With 47 branches, Aung Sakkyar is one of the larger private health education providers in the country. It has experienced an eight-fold expansion in enrolments over the past five years, managing director U Lin Zarni Shwe said last week.

He said the growth in private hospitals and clinics was fuelling demand for trained medical staff.

“In 2005, we had only 50 to 60 trainees a month at our centres but now more than 400 trainees attend courses at our 47 branches,” U Lin Zarni Shwe said. “Newly established private hospitals and clinics offer jobs to those with a diploma in pharmacology, for example.”

Providers usually charge K50,000 for a one-month program, K200,000 to K400,000 for a three-month course and K400,000 to K1 million for the six-month course.

Classes run from 9am to 5pm each day and are taught by graduates from the University of Nursing, doctors and experienced nurses.

Graduates receive a certificate upon completion but they receive no formal qualifications and often rely on training centres to place them in a job.

“We send four or five trainees to the clinics whenever they have a position to fill. They interview the applicants and select the most suitable person for the role, which can be marketing, reception or as an auxiliary nurse. They usually earn between K35,000 and K40,000 a month. Private hospitals and clinics ask us to help them fill about 150 to 200 positions a month. Sometimes, they request 20 or 25 staff in a single day,” U Kyaw Kyaw Naing said.

While the courses prepare students for work in the health care industry to some extent, they still have much to learn when they begin work.

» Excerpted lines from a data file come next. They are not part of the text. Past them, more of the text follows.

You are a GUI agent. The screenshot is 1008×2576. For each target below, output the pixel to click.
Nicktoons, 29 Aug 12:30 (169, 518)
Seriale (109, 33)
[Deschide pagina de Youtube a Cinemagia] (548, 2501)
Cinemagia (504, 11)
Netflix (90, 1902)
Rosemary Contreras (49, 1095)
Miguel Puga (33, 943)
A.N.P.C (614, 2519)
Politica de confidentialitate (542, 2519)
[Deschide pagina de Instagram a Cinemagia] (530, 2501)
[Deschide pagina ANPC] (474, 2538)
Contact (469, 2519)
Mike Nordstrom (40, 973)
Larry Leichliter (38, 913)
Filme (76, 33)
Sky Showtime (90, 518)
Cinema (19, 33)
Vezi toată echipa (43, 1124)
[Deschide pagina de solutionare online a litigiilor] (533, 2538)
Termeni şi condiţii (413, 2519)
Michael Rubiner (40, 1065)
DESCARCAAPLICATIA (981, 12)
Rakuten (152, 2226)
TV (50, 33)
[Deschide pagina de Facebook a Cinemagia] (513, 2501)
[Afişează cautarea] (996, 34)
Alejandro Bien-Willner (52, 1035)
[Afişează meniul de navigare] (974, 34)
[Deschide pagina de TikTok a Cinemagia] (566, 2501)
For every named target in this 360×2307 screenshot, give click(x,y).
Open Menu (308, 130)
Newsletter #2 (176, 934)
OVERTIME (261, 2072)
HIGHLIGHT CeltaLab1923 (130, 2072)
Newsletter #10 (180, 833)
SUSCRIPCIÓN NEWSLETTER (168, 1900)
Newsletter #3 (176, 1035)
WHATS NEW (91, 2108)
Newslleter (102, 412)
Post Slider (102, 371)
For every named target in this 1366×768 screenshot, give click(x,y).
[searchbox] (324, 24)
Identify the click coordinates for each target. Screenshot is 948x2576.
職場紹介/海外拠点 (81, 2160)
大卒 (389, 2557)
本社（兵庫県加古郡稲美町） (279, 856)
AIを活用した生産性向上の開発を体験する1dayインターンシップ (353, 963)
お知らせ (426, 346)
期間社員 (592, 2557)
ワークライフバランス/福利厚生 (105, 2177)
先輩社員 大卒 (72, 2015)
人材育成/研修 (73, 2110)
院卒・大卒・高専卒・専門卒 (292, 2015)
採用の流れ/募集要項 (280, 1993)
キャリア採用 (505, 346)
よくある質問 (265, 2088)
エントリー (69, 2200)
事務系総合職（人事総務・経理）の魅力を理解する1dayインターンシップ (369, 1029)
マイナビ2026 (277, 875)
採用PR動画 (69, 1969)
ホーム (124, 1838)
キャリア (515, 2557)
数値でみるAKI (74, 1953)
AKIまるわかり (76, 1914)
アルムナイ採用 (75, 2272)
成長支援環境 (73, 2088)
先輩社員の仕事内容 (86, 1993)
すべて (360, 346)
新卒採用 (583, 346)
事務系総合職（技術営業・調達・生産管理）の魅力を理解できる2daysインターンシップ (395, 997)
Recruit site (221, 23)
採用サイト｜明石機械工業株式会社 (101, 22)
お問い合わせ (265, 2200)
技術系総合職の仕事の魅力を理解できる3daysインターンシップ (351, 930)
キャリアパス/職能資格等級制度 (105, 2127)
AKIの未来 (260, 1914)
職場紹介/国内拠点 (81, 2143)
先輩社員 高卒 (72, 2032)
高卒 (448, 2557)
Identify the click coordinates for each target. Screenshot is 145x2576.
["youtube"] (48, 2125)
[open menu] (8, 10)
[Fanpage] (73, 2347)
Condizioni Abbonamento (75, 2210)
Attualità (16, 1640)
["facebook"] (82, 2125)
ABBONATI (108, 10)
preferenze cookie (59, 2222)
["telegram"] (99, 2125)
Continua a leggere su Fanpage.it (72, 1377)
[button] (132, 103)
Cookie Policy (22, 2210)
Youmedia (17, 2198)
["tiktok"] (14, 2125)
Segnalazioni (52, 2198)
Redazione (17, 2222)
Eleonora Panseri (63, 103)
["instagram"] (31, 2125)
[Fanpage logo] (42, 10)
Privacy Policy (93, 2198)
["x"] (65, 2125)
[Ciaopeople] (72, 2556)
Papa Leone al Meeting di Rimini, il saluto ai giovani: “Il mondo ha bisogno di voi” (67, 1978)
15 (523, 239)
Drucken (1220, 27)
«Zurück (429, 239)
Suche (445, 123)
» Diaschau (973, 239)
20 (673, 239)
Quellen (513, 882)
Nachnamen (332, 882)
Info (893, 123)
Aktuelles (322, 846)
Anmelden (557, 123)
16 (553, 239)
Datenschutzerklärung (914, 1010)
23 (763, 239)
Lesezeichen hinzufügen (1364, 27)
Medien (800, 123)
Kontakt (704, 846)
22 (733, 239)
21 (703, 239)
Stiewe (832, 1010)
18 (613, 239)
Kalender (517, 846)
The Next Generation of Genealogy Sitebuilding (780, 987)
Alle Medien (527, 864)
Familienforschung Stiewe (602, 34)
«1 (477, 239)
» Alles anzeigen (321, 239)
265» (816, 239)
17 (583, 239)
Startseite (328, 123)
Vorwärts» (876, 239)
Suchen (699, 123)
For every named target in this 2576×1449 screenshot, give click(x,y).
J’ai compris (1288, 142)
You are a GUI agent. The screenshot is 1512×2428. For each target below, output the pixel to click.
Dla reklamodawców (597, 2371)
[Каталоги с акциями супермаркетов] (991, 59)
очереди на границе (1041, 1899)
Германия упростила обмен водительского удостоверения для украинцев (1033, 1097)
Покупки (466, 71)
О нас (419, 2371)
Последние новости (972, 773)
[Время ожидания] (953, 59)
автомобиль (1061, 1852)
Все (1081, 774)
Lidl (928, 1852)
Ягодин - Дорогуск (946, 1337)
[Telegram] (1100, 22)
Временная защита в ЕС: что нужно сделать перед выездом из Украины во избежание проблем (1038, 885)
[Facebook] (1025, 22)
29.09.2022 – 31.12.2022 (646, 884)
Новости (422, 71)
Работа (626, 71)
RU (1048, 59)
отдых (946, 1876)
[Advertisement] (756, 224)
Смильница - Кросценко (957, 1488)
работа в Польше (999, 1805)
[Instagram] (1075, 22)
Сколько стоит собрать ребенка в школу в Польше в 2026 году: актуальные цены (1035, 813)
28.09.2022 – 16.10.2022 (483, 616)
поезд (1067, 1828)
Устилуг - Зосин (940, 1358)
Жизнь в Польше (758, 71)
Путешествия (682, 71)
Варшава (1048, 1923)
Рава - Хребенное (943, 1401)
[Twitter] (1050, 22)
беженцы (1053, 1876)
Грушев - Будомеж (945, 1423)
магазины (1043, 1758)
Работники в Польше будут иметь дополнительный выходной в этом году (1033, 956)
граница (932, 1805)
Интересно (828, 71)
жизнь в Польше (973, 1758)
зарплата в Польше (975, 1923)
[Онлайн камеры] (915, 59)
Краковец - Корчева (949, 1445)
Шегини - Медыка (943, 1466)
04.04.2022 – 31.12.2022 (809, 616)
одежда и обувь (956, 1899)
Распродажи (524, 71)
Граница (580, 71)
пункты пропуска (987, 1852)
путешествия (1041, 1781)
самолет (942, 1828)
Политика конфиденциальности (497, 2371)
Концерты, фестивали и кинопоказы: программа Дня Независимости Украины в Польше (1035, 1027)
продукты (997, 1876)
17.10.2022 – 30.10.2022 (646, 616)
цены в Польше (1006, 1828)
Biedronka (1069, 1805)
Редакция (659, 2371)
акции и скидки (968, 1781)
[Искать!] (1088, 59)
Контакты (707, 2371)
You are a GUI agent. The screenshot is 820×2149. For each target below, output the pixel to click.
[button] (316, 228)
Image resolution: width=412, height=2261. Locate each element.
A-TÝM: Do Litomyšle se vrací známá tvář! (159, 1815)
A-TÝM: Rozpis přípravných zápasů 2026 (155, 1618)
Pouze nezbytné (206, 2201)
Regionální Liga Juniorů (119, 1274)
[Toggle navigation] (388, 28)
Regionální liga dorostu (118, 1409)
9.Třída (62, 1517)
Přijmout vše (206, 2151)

“I have already finished [a pharmacology] course but I think practical experience is just as, if not more, important. There are so many kinds of medicine available locally and we have to know them all and their effects,” said Daw Kyein Kam Nam, the owner of Narkata pharmacy on 40th Street in Kyauktada township. “Customers don’t always know what’s best. For example, there are many types of paracetamol but most people just choose the brand they know.”

Most trainees are women but providers say they have seen more interest from men since Cyclone Nargis, because some undertake nursing degrees so they can work or volunteer with community-based organisations.

“When I graduated from university I naturally wanted to find a job related to my major. However, I have some financial difficulties so I decided to work as an auxiliary nurse,” said Ko Myo Myint Zaw, who is attending Aung Chan Myae. “I have formed a voluntary group with my friends to provide medical assistance to people in our ward. It’s not a formal organisation, just a group of people who want to help their neighbours.”

U Khin Thaung, 83, from Mingalardon township, said he was attending a combined nursing and pharmacology course at Aung Chan Myae “to gain knowledge about how to live healthily”.

“I’m attending with my eldest daughter, who is 60 years old,” he said. “But I think she’s a bit embarrassed to be studying with her father!”